Workers have no option but to fight, and are showing their determination to struggle. But on every picket line, from posties to university staff, from bus drivers to rail workers, and more, striking workers are saying: “We should be striking together.”

Coordinated action, particularly on the scale of a 24-hour general strike, bringing together workers from all sectors, would be a huge moment in raising workers’ sights and confidence. It could put massive pressure on the Tories, posing the prospect of finally pushing them out of office.

That prospect poses the political programme and vehicle needed by workers. There is already huge suspicion of Starmer and his ‘new New Labour’. His refusal to support strikes is not lost on workers. Nor is the recent disgraceful expulsion from Labour of Unison’s national president Andrea Egan. It’s clear whose side he is on – and it’s not ours!

Starmer could lever massive pressure on Sunak and Royal Mail management right now if he promised that, in office, Labour would deliver on the policy passed at its recent conference to renationalise Royal Mail.

But his silence on this is deafening.
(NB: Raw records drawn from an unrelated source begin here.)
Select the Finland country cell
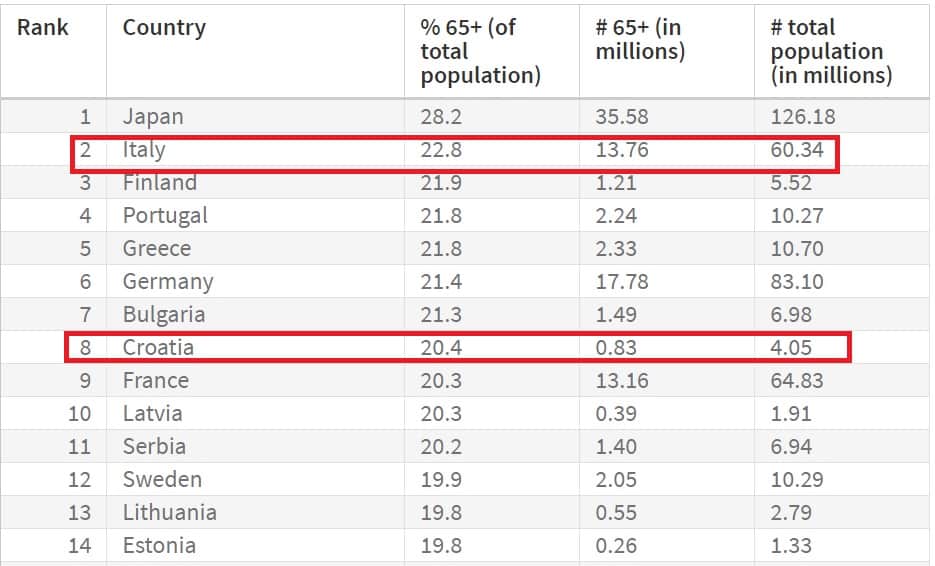This screenshot has width=935, height=566. coord(160,183)
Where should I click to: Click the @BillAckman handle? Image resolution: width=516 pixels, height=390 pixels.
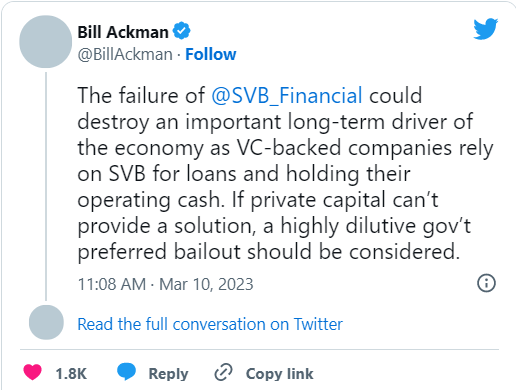(x=125, y=54)

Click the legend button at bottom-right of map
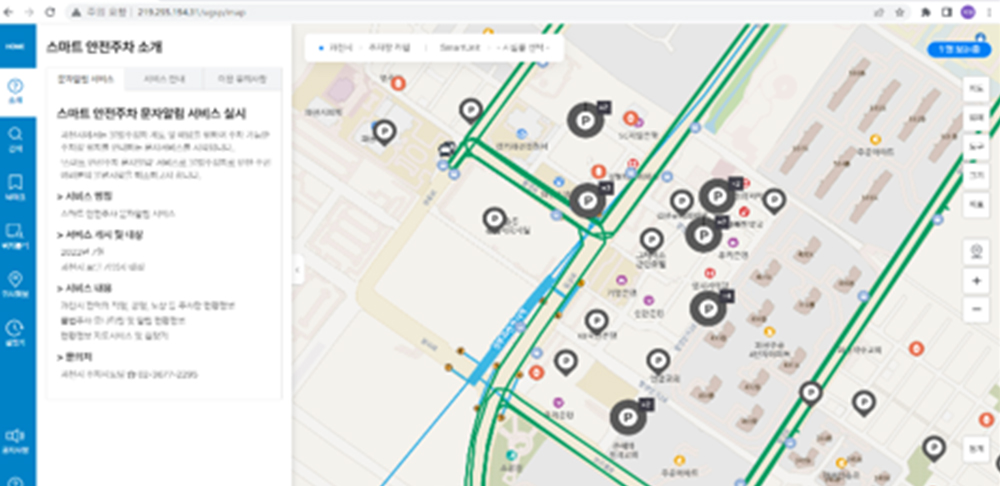pyautogui.click(x=976, y=450)
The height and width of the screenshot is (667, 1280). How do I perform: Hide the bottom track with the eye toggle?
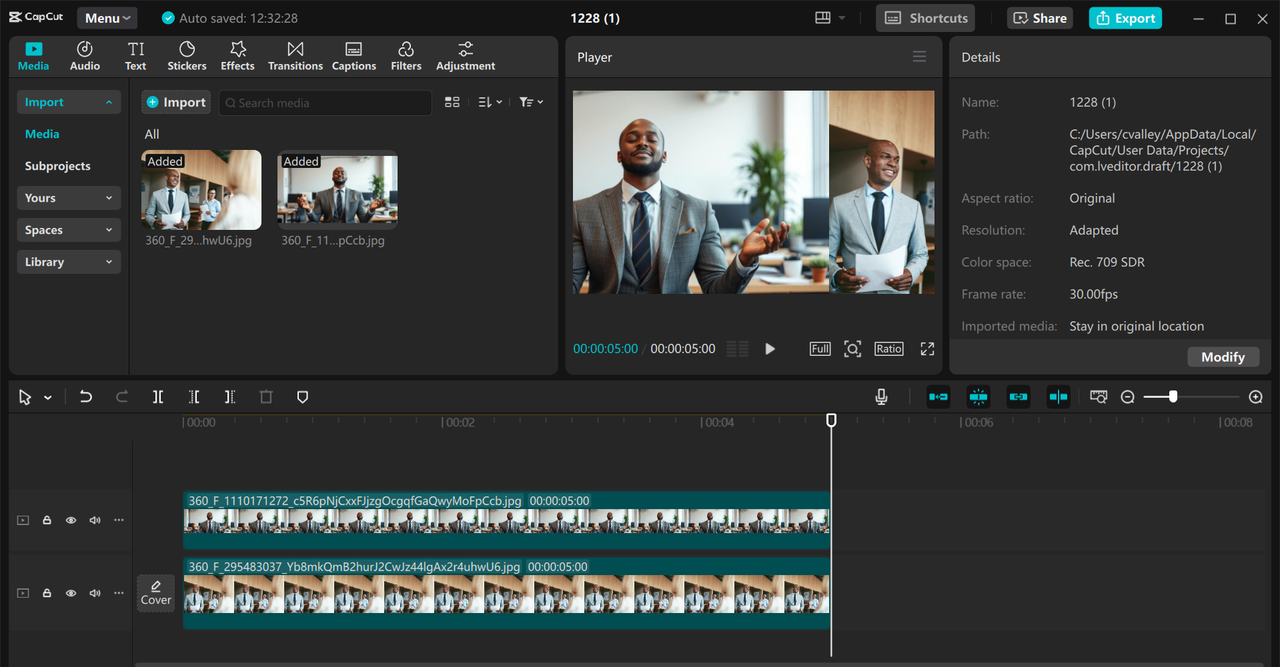click(x=70, y=593)
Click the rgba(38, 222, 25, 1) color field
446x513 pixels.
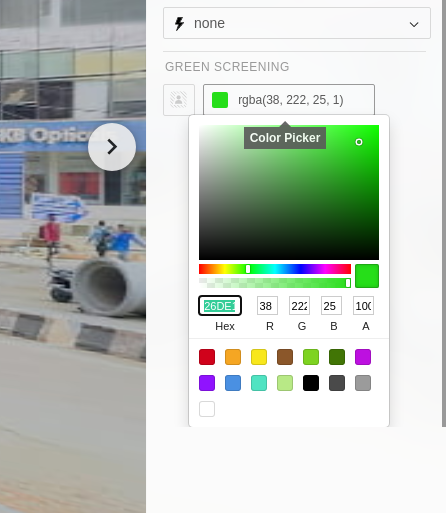pyautogui.click(x=289, y=100)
He was loud enough, however, at the Trades Union Congress (TUC) conference, when he told the unions that his government would be one of “sound money” and “difficult choices.” He has already accepted the pro-austerity spending limits of Sunak and Hunt.

But Starmer should be aware, the original winter of discontent wasn’t against a Tory government but a Labour one, choosing to make workers pay for a crisis not of their making. This escalating strike wave has the potential to drive out the Tories. But it is also a warning that any incoming New Labour government will be put under immediate pressure by workers.

But this needs to be both industrial and political, raising the urgency of establishing the basis, at least, of a political party that represents the interests of workers, their families and communities.